162 In late 1992, coup suspect Vulindlela Christopher Shologu disappeared from South Africa to re-appear in custody in Umtata.

163 In an abortive snatch two years later, three men apparently unconnected to the coup attempt were killed. The Commission received amnesty applications from TDF members Ntobeko William Matyolo [AM6078/97] and Mr Lungelwe Lupuwana [AM6371/97] in connection with the failed attempt to snatch Charles Wanase from his King William’s Town home on 21 May 1993. Wanase was away at the time; instead the abductors snatched three young men, Lindile Kula, Nkosinathi Tuku and Nathaniel Koto and, when they could not say where Wanase was, killed them.
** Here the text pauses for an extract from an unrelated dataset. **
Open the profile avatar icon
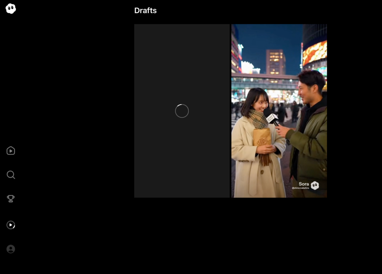The width and height of the screenshot is (382, 274). click(11, 249)
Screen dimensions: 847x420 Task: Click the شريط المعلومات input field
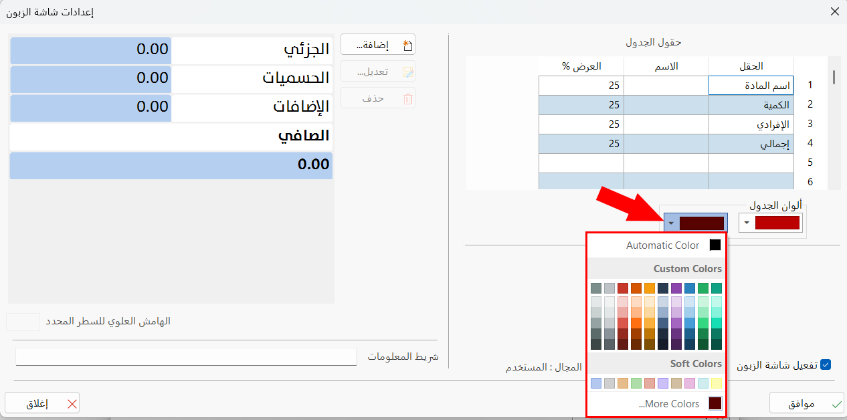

Both Matyolo, who was a captain in the TDF’s Army Intelligence at the time, and Lupuwana named Papama Mgudlwa [AM6081/97], a TDF source who applied for amnesty in connection with another killing, as the killer. Matyolo stated in his amnesty application they had been instructed to abduct Wanase by the then Transkei military ruler, Major General Bantu Holomisa. Both Maytolo and Lupuwana were charged with the killings in an East London court.